* _WAT GEVRAAGD WORDT_
Hernoem in de regels vanaf het begin tot en met de regel met "coord(17,165)" het woord "Bitmap" tot "Vector". Geef die regels opnieuw weer en laat al het overige ongewijzigd.

Datasetregels
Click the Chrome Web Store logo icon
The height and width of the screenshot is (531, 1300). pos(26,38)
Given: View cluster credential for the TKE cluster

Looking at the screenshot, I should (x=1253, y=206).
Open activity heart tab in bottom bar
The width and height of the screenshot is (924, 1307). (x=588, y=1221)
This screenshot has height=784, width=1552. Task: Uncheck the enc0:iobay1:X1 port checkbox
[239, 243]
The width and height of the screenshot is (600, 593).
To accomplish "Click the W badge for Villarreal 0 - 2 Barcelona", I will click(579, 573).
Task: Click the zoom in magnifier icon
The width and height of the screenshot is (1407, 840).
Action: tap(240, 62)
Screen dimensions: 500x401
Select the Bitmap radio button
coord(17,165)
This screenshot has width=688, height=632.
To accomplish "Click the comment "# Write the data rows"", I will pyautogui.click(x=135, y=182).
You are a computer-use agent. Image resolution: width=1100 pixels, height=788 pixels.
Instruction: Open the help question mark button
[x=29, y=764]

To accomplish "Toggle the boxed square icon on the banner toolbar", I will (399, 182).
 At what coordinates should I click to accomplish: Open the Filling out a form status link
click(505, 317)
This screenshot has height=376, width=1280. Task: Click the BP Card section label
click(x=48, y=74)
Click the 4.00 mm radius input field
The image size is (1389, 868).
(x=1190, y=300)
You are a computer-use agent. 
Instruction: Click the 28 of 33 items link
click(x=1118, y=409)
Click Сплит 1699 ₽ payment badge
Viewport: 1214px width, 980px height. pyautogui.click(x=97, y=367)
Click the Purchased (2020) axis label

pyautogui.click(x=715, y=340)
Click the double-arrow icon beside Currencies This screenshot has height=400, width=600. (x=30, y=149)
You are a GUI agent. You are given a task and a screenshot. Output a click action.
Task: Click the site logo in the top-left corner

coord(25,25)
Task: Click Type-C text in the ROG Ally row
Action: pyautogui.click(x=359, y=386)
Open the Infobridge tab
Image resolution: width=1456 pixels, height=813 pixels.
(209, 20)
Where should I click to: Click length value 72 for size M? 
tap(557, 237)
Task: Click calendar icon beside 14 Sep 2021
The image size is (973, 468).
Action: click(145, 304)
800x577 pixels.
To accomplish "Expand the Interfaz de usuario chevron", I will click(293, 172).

* _UITWERKING OPDRACHT_
Click the Chrome Web Store logo icon
The height and width of the screenshot is (531, 1300). pos(26,38)
Given: View cluster credential for the TKE cluster

Looking at the screenshot, I should (x=1253, y=206).
Open activity heart tab in bottom bar
The width and height of the screenshot is (924, 1307). (x=588, y=1221)
This screenshot has height=784, width=1552. Task: Uncheck the enc0:iobay1:X1 port checkbox
[239, 243]
The width and height of the screenshot is (600, 593).
To accomplish "Click the W badge for Villarreal 0 - 2 Barcelona", I will click(579, 573).
Task: Click the zoom in magnifier icon
The width and height of the screenshot is (1407, 840).
Action: tap(240, 62)
Screen dimensions: 500x401
Select the Vector radio button
coord(17,165)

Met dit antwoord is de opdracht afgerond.